De stokroos is dankzij de aanleg van gevel- en boomtuintjes en het warme weer op steeds meer plekken in Den Haag te zien. De kleurrijke plant heeft weinig onderhoud, water en ruimte nodig. Een kiertje in de stoep is al genoeg om te groeien. Bijen, vlinders en hommels zijn er dol op.
Tussen juni en augustus is het op straat een feest van stengels van anderhalf tot drie meter. De plant laat zijn zaadjes gemakkelijk los door de wind. De opmars van de stokroos komt onder meer door het warme weer van de afgelopen jaren en doordat steeds meer bewoners geveltuinen en boomspiegels aanleggen.

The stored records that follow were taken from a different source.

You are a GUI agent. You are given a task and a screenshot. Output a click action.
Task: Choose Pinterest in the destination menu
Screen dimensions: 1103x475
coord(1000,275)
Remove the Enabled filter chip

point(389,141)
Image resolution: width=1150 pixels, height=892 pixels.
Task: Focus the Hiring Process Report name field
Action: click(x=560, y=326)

Zo is bewoner Alexander rond het Belgisch Plein een paar jaar geleden begonnen met het kweken van stokrozen in zijn badkuip. Hij plantte de zaailingen vervolgens in de wijk. Andere bewoners werden enthousiast en volgden zijn voorbeeld. In alle omringende straten zijn nu stokrozen geplant en het planten van deze bloemen breidt zich steeds verder uit.
Tekst gaat door onder foto.
Droge voeten
De stokroos is vaker te zien in wijken als het Regentesse-, Zeehelden- en Statenkwartier, Duinoord en de Vogelwijk. Dat is geen toeval. Deze wijken zijn op zand gebouwd. De stokroos houdt van droge voeten en woont daarom graag op het zand. Dat is ook de reden waarom de plant op natte, zure grond zoals veen minder vaak te vinden is.
De stokroos is een tweejarige plant. Hij krijgt in het eerste jaar alleen bladeren. In het tweede jaar komen er pas bloemen. Insecten als bijen, hommels en vlinders zijn dol op stokrozen. Het is voor hen een belangrijke bloem omdat hij namelijk zo goed te bevruchten is. Door de grote open vorm kan zelfs de dikste hommel zonder moeite op een stokroos landen.